At first glance, Iceland’s youngest volcano doesn’t look all that intimidating. At just 41 years old and 200m in altitude, in geological terms Eldfell is a baby of a mountain – and from a distance, deceptively meek-looking. But the fact that it is live, and still warm, drew me here. 

As a friend and I drove toward Eldfell from the west, leaving the quiet streets of the town of Vestmannaeyjar behind, we could see the volcano’s black and red gravel slopes lying as bleak as a quarry under an overcast sky. Too new to have grown the grassy skin of its 6,000-year-old neighbour Helgafell, about 1km to the southwest, Eldfell remains raw and ruddy: an open wound in the earth. If this didn’t make us trepidatious enough, the signposting for the path was near impossible to find.

We followed the faint but perceptible outline of a gravel path heading east.

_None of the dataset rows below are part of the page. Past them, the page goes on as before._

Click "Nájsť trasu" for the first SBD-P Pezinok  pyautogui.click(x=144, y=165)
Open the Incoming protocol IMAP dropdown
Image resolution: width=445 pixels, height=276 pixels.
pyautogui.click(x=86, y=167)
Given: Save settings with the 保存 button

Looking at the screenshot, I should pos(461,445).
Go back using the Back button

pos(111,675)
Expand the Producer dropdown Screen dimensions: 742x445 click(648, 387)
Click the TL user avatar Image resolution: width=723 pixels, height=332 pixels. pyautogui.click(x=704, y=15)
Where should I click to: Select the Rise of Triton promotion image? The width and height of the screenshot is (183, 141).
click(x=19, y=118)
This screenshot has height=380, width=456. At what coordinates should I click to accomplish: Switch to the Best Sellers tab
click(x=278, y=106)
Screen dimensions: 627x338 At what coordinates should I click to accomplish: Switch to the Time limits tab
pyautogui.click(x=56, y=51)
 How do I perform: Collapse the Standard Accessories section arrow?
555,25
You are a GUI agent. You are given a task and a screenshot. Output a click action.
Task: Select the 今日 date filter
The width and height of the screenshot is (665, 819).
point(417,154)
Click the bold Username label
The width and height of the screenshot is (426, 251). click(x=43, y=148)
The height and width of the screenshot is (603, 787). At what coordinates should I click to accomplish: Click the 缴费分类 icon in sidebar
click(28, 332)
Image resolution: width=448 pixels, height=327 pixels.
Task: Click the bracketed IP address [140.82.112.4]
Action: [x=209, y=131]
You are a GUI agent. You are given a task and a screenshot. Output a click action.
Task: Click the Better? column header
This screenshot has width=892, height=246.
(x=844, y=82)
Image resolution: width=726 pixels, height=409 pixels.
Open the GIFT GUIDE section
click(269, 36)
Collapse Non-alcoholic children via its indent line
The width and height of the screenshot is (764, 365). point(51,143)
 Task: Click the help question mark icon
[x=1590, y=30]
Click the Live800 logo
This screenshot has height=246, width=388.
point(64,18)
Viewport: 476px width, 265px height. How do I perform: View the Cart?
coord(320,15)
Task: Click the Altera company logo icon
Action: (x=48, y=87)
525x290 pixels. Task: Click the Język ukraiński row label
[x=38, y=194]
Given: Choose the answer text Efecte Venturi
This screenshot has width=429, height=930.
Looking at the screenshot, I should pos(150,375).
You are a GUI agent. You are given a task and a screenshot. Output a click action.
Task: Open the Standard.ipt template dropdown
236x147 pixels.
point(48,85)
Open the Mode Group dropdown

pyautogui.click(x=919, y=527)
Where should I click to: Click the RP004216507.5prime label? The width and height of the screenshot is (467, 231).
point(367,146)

About 500m in, it started to narrow, forcing us into single file as it scythed upwards. Where other mountain hikes feel somewhat sanitised and safe, moulded and filtered through a raft of warning signs, health and safety regulations and the presence of other people, here it was just us two and an unforgiving landscape. The utter absence of life was disquieting.

Tephra, the rusted red colour of old blood, crunched underfoot. I resisted the temptation to look to my left, where a 100m drop into the crater beckoned. Below, in the crook of the valley, stood a large cross, a stark reminder of the island’s ordeal. The hairs on my arms prickled at the thought of the hundreds of homes buried beneath us. 

Muscles tensed to stay sure-footed on the precarious trail, we half-walked, half-scrambled up the inside of the crater, a fierce wind preventing any attempt at communication. Our eyes squinted for signs of the path, now just a tiny notch in the slope. We couldn’t have been on the mountain much longer than 30 minutes – but it felt like an age had passed since we first started out. 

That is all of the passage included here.